The NYTimes reported on 2 November that a recent study determined that university professors have little influence on the political views of their students. I can think of several anecdotal bits of evidence against this, but that does not mean that the findings are not generally correct. I do think that many students who are leaning in one or another direction might attach themselves to professors who are already solidly in one camp and are then influenced by them to become more extreme--but this does not mean that little Billy went to college and lost his religion just because he had an atheist professor.
Even so, it troubles me that we need to have this conversation. Professors do not serve their students when they wander tangentially through all the failures of the Bush administration when the class is on, let's say, developmental psychology. As one of the interviewees in the article says, he is there to learn.

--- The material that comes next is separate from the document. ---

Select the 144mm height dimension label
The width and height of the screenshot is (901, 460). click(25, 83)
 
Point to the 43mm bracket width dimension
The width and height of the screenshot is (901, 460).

This is where professors are at fault then: not for corrupting the minds of their students (or improving them, if you see it that way), but for trying to influence them politically in the classroom. Even if they are ineffective, they still try. They treat the podium as a soap box for their personal views. Whether those views are liberal or conservative, they are unsuitable for the classroom. In such situations I have felt like interrupting and asking that the prof and the groupies wait until after class to have their political fest.
I do not demand some sort of blandly neutral classroom environment, and some subjects will inevitably become more political, or philosophical, or at any rate ideological. If a discussion arises that is relevant to current affairs, excellent. Go for it. Encourage student learning. But in these situations the professor should see himself as a sort of moderator, or guide, and not a leader for a particular camp. When profs, in their perceived position of authority, use that position to forward one viewpoint at the expense of another, the disagreeing students fall victim, again, to the tyranny of the majority.
In other words, the problem is not "liberal" professors: it is blatantly biased professors. Much of the time these happen to be "liberal." I blame the 1960s. But fortunately Marxism has gone out of fashion, and the old dogs are dying out. Give it another decade and things will be different.